#### Page excerpt

I'm sure the argument will come that most home users only need a web browser,
so the software selection isn't a problem, but at that point you might as well
just use Chrome OS and get something that actually works.

------
guardian5x
Is there any other reliable source for this? Extraordinary claims require
extraordinary evidence. Having a keylogger in the system by default sounds
like a move that would exclude MS from competing in any businesses in the
future. A move that seems illogical. So it would be nice to back that story up
with some more information.

------
signal11
I don't have a Windows 10 box near me but I remember an option to send typing
data back to Microsoft, which I switched off. I see they have a short FAQ
about it too: [http://windows.microsoft.com/en-us/windows-10/speech-
inking-...](http://windows.microsoft.com/en-us/windows-10/speech-inking-
typing-privacy-faq)

"Go to Start, then select Settings > Privacy > General, and then turn Send
Microsoft info about how I write to help us improve typing and writing in the
future on or off."

Does anyone know if this stops Windows 10 from sending typing data across?

########
#### Records provided

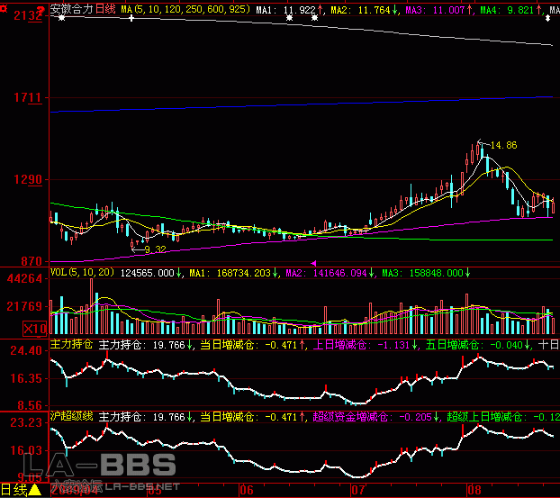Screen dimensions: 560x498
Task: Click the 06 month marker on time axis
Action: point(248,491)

########
#### Records provided

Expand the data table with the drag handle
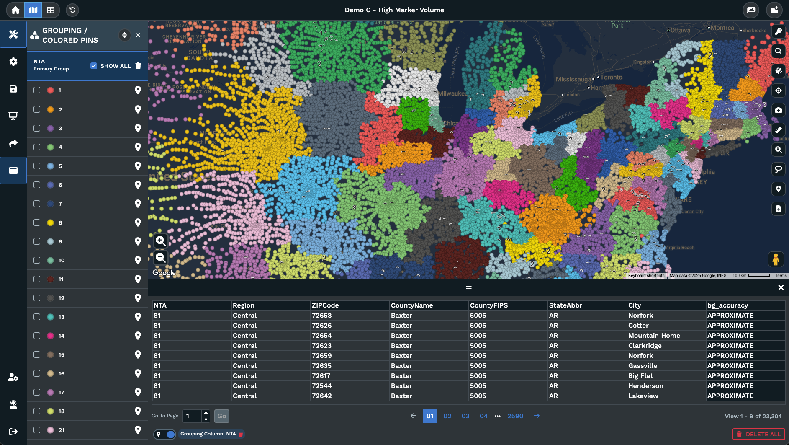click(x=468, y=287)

########

### Work to complete
Reproduce the passage of the forum thread on Windows 10 typing data from "I'm sure the" to "that actually works.", copied word for word. The records have nothing to do with the forum thread.

### Answer to this problem
I'm sure the argument will come that most home users only need a web browser,
so the software selection isn't a problem, but at that point you might as well
just use Chrome OS and get something that actually works.